Exercise.
Using the data below, show every line where the word "Settings" occurs.

Saved entries.
=====
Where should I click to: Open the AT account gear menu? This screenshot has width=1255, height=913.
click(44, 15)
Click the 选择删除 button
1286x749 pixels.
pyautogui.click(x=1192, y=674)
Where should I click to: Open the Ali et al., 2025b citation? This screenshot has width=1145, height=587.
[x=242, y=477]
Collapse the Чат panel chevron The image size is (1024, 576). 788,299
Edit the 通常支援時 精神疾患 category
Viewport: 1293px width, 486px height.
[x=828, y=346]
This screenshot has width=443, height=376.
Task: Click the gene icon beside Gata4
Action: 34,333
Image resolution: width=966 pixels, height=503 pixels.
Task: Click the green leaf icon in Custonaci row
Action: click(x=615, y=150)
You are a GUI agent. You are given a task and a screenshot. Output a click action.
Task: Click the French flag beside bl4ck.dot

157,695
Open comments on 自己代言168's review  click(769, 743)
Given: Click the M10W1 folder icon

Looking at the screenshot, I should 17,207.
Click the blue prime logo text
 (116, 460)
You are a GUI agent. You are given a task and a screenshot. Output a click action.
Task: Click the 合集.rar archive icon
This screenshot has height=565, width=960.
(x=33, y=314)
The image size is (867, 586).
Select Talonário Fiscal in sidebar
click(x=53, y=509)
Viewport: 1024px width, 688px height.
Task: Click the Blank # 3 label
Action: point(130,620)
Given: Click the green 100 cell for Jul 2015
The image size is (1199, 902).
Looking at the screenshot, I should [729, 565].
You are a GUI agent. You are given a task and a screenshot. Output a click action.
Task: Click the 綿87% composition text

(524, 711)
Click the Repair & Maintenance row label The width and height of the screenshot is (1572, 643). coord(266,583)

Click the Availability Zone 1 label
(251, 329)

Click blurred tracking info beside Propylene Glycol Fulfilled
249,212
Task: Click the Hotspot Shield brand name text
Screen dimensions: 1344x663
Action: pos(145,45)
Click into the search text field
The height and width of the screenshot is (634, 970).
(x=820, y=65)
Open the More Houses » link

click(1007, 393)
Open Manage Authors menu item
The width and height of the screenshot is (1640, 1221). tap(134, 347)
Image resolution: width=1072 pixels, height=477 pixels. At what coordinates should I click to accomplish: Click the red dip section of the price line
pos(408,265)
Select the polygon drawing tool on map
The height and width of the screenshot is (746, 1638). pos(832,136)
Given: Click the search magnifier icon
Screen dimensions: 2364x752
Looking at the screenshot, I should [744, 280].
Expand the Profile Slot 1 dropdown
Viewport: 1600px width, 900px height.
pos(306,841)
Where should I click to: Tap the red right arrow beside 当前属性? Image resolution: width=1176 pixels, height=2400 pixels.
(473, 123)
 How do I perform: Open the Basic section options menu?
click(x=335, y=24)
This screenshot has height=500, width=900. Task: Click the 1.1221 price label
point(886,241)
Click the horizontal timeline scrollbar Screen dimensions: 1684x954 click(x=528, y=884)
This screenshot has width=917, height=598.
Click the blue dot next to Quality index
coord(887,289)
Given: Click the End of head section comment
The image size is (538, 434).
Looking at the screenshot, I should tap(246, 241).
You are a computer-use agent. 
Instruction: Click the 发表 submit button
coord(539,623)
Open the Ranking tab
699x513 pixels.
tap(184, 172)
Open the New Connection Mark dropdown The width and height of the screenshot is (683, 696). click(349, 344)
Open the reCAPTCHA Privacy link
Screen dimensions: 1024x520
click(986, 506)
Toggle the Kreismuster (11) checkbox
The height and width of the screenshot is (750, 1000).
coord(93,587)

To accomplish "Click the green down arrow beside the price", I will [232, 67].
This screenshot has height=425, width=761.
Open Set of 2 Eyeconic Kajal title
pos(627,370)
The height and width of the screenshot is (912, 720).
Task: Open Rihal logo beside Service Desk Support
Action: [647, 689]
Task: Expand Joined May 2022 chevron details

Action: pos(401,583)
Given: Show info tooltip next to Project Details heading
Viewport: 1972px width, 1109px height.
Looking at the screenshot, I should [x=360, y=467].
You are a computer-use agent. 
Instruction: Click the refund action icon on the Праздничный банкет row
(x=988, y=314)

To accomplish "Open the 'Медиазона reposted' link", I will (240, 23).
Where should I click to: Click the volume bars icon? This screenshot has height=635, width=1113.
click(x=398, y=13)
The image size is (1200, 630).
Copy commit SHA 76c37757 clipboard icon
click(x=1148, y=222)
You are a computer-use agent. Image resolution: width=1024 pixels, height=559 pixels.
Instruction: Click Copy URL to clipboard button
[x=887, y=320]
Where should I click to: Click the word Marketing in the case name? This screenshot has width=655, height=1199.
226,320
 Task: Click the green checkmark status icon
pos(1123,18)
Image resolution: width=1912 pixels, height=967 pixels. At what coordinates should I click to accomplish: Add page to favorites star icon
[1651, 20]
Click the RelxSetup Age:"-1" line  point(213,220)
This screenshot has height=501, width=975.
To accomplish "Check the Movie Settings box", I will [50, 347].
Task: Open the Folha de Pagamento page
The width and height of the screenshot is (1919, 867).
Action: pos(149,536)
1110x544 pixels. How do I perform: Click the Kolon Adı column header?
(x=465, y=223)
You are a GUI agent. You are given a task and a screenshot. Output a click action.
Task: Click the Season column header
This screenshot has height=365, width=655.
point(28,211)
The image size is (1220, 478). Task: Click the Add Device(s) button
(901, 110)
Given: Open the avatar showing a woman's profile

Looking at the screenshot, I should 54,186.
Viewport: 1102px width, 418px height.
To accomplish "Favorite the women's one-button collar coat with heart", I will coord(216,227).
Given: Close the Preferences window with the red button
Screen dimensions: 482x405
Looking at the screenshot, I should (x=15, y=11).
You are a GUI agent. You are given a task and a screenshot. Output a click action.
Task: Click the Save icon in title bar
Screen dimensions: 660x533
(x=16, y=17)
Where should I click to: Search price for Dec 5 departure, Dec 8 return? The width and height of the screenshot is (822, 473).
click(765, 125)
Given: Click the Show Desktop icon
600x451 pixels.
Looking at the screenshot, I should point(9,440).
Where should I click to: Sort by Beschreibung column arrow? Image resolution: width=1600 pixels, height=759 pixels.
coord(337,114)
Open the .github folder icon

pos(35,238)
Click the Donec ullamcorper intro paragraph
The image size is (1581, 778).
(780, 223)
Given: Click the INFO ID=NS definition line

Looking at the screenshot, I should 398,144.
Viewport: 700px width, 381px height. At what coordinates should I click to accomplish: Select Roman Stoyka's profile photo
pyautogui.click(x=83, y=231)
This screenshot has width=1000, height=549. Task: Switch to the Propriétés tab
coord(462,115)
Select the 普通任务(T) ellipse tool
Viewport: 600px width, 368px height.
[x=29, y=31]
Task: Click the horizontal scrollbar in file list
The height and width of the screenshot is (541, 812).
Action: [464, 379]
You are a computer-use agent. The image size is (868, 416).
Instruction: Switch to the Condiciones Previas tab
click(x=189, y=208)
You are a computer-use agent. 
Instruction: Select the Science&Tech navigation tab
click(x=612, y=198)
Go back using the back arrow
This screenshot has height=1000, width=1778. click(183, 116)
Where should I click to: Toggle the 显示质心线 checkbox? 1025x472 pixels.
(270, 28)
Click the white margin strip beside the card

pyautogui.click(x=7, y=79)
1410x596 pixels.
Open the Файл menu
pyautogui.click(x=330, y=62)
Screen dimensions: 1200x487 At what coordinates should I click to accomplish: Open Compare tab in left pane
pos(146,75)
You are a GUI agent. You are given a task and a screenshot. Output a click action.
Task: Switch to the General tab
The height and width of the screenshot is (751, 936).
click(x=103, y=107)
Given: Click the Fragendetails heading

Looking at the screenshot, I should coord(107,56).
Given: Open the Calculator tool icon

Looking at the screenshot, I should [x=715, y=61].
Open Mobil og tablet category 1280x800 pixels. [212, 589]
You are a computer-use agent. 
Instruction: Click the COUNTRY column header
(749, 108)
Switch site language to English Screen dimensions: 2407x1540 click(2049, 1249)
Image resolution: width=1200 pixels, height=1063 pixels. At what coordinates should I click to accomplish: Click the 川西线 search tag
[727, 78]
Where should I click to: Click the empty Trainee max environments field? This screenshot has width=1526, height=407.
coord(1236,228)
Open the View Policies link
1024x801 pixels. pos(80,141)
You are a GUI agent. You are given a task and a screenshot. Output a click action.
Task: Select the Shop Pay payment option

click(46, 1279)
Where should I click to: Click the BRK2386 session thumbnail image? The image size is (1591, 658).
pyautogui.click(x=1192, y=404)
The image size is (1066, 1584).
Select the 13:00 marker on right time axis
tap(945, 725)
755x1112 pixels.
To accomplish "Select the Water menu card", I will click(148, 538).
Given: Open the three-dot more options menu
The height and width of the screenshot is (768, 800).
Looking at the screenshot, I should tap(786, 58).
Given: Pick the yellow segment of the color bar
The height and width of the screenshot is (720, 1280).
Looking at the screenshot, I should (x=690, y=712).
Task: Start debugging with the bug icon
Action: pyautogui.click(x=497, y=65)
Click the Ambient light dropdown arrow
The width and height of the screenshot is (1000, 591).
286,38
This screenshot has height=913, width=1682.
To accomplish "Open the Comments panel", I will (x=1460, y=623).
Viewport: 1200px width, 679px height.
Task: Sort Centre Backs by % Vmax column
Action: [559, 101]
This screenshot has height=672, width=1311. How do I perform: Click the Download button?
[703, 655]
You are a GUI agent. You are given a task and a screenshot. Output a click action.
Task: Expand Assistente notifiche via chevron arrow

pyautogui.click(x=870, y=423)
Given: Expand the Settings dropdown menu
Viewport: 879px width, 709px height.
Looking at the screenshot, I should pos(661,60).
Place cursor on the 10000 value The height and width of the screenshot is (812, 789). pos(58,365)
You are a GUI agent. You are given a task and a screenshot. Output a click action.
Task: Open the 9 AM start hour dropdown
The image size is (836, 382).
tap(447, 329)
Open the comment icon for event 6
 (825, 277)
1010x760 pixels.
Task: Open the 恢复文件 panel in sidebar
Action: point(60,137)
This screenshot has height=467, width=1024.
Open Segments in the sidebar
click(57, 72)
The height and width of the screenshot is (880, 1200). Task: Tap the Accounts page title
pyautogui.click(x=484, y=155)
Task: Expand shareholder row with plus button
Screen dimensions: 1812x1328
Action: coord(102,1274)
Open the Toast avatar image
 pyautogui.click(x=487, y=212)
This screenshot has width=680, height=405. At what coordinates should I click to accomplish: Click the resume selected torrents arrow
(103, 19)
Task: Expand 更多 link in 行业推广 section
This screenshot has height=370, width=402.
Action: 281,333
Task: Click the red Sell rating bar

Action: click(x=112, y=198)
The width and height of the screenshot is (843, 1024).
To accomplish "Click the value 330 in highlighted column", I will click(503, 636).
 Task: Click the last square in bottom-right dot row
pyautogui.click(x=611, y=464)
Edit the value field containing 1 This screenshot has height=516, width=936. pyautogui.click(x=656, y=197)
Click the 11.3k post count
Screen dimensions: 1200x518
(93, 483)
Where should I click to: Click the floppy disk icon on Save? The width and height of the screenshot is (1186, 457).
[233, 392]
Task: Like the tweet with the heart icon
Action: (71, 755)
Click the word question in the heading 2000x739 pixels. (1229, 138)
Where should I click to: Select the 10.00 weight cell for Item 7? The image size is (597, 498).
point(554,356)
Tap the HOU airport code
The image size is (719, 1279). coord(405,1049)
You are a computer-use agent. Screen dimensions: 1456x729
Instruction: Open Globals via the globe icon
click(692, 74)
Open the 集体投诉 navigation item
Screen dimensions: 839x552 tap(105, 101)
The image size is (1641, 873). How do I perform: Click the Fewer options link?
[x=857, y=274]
=====
Output.
To accomplish "Check the Movie Settings box", I will [50, 347].
Given: Expand the Settings dropdown menu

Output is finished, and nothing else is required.